Accord RDC-Rwanda : Ambongo critique, Tshiombela défend
L’accord de paix signé le 27 juin entre la RDC et le Rwanda, sous médiation américaine, continue de diviser. Alors que le cardinal Fridolin Ambongo le qualifie depuis le Vatican de « fausse solution », l’activiste de la société civile et analyste politique Jonas Tshiombela, dans une tribune intitulée « Accord de paix RDC-Rwanda : sortir du confort des dénonciations », appelle à une approche plus constructive.
Pour Jonas Tshiombela, dit l’Avocat du Peuple, « la paix ne descend pas du ciel. Elle se construit, parfois lentement, dans la complexité et l’imperfection des compromis ». Il regrette que le cardinal Ambongo, « figure morale de premier plan », ait rejeté l’accord sans proposer d’alternative. « Refuser de s’engager parce qu’un accord ne serait pas parfaitement juste revient à condamner ce pays à l’éternelle attente d’un salut idéal », écrit-il.
De son côté, le cardinal congolais estime que cet accord « ne règle rien » car il ne serait pas issu d’une volonté populaire. Il dénonce une paix imposée par des « intérêts extérieurs », pointant du doigt l’exploitation des minerais comme cause principale de la guerre.
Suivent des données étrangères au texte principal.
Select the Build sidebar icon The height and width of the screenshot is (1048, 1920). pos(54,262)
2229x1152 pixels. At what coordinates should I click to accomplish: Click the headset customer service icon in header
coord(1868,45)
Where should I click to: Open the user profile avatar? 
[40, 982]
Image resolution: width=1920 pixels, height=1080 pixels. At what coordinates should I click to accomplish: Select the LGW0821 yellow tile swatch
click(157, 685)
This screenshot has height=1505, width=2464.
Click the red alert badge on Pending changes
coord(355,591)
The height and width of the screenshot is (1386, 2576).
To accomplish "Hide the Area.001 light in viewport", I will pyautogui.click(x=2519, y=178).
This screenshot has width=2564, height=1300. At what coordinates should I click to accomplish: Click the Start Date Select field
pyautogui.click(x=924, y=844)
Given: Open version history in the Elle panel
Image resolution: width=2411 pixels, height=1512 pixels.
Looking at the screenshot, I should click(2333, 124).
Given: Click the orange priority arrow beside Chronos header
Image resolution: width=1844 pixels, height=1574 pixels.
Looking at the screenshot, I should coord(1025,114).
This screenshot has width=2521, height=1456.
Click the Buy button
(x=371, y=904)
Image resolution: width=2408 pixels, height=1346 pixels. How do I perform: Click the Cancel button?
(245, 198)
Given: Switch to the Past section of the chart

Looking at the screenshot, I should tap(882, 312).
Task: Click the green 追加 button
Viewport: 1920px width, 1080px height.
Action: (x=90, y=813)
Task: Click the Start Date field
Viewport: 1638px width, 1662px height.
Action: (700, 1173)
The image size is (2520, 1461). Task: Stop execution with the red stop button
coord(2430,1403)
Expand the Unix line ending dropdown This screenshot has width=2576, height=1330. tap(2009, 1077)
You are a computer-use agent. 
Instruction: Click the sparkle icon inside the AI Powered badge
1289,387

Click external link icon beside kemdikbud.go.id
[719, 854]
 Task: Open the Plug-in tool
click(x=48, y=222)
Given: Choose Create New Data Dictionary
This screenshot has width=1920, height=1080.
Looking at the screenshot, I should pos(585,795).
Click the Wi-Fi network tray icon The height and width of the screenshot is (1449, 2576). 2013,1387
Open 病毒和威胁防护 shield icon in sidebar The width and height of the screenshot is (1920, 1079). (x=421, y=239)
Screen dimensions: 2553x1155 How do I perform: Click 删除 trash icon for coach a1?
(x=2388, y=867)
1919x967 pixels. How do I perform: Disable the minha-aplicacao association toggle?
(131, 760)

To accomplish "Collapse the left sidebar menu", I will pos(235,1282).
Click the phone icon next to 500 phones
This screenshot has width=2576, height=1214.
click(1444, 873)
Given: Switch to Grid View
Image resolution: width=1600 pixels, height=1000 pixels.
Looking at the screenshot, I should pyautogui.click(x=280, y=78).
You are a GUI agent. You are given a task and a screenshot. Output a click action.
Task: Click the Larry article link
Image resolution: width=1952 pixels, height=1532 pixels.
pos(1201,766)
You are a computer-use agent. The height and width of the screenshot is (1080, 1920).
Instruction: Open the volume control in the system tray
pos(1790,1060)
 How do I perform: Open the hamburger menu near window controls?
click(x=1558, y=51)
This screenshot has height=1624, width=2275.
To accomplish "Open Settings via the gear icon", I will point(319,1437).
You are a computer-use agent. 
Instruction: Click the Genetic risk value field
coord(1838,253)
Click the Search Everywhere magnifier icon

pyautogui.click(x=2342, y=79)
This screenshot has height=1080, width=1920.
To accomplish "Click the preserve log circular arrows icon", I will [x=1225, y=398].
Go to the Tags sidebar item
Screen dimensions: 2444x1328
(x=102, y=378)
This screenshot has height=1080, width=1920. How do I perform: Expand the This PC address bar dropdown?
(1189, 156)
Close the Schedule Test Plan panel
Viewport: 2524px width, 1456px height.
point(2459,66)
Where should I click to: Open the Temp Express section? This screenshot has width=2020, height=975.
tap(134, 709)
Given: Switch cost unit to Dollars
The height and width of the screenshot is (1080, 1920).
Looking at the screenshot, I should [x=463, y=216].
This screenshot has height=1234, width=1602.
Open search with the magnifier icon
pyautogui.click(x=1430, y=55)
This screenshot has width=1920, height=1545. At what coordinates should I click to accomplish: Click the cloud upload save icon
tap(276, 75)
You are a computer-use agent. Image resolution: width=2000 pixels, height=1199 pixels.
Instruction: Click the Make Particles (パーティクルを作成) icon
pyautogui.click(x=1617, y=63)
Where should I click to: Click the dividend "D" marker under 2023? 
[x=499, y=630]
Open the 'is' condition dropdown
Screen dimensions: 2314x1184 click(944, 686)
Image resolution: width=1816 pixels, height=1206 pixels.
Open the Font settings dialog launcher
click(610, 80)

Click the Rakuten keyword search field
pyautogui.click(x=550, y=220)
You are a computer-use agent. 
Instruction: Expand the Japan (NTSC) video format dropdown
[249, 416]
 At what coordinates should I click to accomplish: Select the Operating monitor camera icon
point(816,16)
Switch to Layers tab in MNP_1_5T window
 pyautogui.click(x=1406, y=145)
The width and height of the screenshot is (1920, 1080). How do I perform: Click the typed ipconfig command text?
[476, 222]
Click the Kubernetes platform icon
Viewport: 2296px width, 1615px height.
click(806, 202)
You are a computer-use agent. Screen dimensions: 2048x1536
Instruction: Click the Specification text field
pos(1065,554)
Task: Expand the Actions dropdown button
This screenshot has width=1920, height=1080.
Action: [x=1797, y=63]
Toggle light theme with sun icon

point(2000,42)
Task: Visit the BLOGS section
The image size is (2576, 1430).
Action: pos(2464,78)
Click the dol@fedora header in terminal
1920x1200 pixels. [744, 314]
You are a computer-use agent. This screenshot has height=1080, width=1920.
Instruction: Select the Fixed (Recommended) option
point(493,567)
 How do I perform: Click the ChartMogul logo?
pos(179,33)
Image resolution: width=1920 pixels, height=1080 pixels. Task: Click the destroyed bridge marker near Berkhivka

L’activiste de la société civile reconnaît l’importance des facteurs externes mais insiste sur les responsabilités locales : « L’instabilité à l’Est résulte aussi de complicités internes, de l’effondrement de l’autorité de l’État et de l’exploitation illégale des ressources par des Congolais eux-mêmes. » Selon lui, « à force de désigner toujours des ennemis extérieurs, on finit par exonérer ceux qui, à l’intérieur, ont tout intérêt à ce que rien ne change ».
Tshiombela invite les leaders religieux et politiques à aller au-delà des dénonciations : « L’autorité morale doit aussi s’exprimer par la construction, la proposition, l’implication. » Il plaide pour un suivi rigoureux de l’accord, avec l’implication de la société civile et des institutions locales.